Page

○ ○ ○ ○

R and friends - Computational strolls

Prime sieving: Eratosthenes as an R-user

Prime sieving is an ancient and (still) fairly efficient way of finding primes. In addition, it may fit well in as a part of benchmark suits, and different implementations may provide interesting data for performance comparisons.

This in particular applies to R, where the "don't loop if you can avoid it" principle could possibly be challenged in cases where a large number of vector operations is the alternative to looping, and one ends up with a fair number of loops anyway.

The sieve of Eratosthenes (276-194/195 BC) provides a prime (no pun intended) example of this.

The sieving process: Looping

Given a number N, the "classical" version of the sieve marks off the multiples of each prime number less than or equal to sqrt(N) in an array. The lowest unmarked number is the next prime, and when we have done this for all the candidates, we know the remaining unmarked numbers are primes. As a small optimization, for a prime p, we may start with p², since the lower multiples of p have already been marked off by smaller prime factors.

A simple and straightforward implementation is the function sieveLoop:

sieveLoop <- function(MAXN=1000){
  numbers <- seq(1:MAXN) ; 
  maxSmallFactor <- round(sqrt(MAXN)) ;
  currPrime <- 2 ;   numbers[1] <- 0 ;
  while(currPrime <= maxSmallFactor) {
      checkNum <- currPrime*currPrime ;
      while(checkNum<=MAXN){
          numbers[checkNum] <- 0 ;
          checkNum <- checkNum + currPrime ;
      }
      currPrime <- currPrime + 1 ;
      while (numbers[currPrime]==0)  currPrime <- currPrime + 1 ;
  }
  numbers[numbers!=0]
}

In this case, the only place where vector operations are used non-trivially is the return statement, where the non-zero entries are returned in an array, but as that occurs just once per sieving process, the impact on the run-time behaviour should be quite small.

Sieving using vector operations

The function sieveVector uses vector operations instead of loops for the basic sieving process, removing all numbers congruent modulo zero to the current prime, and using the first number in the resulting array as the next prime. That number is then stored in an array of found primes. This way, there is no need for a final sieving either, as the array of remaining numbers when we have sieved up to sqrt(N) must be primes. Thus, we may just concatenate our array of found primes up to sqrt(N) with the remaining numbers > sqrt(N) to get the result.

○ ○ ○ ○

Given data
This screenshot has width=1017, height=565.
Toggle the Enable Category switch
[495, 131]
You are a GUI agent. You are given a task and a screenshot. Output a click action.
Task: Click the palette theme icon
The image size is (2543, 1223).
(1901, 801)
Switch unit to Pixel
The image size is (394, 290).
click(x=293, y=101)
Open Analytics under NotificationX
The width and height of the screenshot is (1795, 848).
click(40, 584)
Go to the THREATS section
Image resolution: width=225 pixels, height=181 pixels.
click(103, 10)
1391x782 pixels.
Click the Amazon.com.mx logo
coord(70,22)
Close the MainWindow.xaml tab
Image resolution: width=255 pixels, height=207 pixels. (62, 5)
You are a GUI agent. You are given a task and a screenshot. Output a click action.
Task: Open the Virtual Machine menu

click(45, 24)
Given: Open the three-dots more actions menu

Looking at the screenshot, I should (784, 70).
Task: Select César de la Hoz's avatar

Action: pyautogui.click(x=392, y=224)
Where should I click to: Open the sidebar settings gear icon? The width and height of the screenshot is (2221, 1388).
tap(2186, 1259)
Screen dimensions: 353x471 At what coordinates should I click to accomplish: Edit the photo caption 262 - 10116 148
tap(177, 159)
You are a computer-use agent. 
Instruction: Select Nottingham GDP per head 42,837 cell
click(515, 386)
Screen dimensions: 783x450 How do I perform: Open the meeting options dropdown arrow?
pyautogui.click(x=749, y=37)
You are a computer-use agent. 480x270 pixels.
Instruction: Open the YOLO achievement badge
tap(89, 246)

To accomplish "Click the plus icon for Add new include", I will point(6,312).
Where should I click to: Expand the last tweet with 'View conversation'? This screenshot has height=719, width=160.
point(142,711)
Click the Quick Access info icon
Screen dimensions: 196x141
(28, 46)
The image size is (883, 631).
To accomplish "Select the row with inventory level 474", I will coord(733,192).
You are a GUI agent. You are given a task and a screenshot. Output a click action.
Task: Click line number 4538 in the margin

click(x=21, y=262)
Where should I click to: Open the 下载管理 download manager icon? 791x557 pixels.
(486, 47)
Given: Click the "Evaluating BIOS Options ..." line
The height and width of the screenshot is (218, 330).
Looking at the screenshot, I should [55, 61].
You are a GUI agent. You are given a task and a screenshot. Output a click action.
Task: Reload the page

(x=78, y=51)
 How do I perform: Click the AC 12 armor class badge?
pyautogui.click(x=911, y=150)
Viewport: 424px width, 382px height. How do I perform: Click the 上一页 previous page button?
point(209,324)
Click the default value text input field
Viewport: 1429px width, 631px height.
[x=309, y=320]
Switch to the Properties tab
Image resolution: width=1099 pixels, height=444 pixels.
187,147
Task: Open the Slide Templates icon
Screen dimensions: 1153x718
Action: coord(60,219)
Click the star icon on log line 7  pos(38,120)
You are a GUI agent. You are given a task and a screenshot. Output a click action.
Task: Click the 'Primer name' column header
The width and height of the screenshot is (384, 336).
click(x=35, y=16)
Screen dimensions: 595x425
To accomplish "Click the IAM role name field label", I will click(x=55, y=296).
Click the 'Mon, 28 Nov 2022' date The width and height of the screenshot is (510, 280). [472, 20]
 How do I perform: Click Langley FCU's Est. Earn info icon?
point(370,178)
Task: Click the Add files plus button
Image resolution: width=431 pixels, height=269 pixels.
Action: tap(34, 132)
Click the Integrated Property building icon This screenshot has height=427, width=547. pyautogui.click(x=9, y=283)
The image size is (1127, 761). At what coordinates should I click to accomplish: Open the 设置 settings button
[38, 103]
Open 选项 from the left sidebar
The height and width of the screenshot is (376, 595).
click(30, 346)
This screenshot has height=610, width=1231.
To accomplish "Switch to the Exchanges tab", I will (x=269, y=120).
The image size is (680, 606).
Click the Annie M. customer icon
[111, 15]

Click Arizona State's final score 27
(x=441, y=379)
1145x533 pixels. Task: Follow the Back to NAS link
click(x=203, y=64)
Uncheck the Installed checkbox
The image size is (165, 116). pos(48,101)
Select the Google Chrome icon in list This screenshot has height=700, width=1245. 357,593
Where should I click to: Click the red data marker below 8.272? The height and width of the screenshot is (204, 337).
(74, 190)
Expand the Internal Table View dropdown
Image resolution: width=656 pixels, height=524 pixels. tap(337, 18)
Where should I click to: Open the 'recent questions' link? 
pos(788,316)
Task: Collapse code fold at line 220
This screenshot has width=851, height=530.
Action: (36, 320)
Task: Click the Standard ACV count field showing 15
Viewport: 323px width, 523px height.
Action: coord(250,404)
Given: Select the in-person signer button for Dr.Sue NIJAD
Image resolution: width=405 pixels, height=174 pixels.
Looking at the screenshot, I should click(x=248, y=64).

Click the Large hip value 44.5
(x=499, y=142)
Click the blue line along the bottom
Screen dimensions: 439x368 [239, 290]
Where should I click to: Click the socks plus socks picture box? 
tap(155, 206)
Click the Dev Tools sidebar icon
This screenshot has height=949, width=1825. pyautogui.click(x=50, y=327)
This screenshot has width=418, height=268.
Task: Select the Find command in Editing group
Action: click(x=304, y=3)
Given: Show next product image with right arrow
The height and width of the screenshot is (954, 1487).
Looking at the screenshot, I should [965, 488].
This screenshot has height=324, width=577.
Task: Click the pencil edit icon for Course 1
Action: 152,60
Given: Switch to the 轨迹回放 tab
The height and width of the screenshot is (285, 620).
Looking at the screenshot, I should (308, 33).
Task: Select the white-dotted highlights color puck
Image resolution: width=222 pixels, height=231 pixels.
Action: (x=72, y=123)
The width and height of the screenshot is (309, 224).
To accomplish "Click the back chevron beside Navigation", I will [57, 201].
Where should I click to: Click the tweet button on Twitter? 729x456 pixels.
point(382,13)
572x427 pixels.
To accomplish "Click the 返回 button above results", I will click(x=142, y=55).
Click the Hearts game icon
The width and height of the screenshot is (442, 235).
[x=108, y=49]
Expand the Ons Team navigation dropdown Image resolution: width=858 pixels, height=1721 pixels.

○ ○ ○ ○

Requests
**1)** Copy the part of the prime-sieving page from "In this case, the" to "be quite small.".
**2)** Continue the page on prime sieving in R from where it stops.

Responses in order
**1)**
In this case, the only place where vector operations are used non-trivially is the return statement, where the non-zero entries are returned in an array, but as that occurs just once per sieving process, the impact on the run-time behaviour should be quite small.

**2)**
sieveVector <- function(MAXN=1000){
    numbers <- 3:MAXN
    maxSmallFactor <- round(sqrt(MAXN)) ;
    currPrime <- 2 ; primes <- c(2) 
    while(currPrime <= maxSmallFactor) {
        numbers <- numbers[numbers %% currPrime!=0]
        currPrime <- numbers[1] ;  
        primes <- c(primes,currPrime)
    }
    primes <- c(primes,numbers)
    primes
}

This "R-centric" approach seems to be much better, and in particular for smaller N indeed it is. For N<1000000 it is about 10x faster than the loop approach, and when setting up a comparison I expected the vector method to be uniformly the unchallenged winner, no matter what.

Testing

I set up a function testSieve using R's simple system timer doing the same sieving with both methods, and returning N and the total time (in seconds). This function was then called by another, comparePrimeSieves, which called it for powers of 2 times a starting size (default 10000), and returning the full series of results as rows in a matrix.

testSieve <- function(MAXN) {
    print(t1 <- system.time(p1 <- sieveLoop(MAXN)))
    print(t2 <- system.time(p1 <- sieveVector(MAXN)))
    c(MAXN,t1[3],t2[3])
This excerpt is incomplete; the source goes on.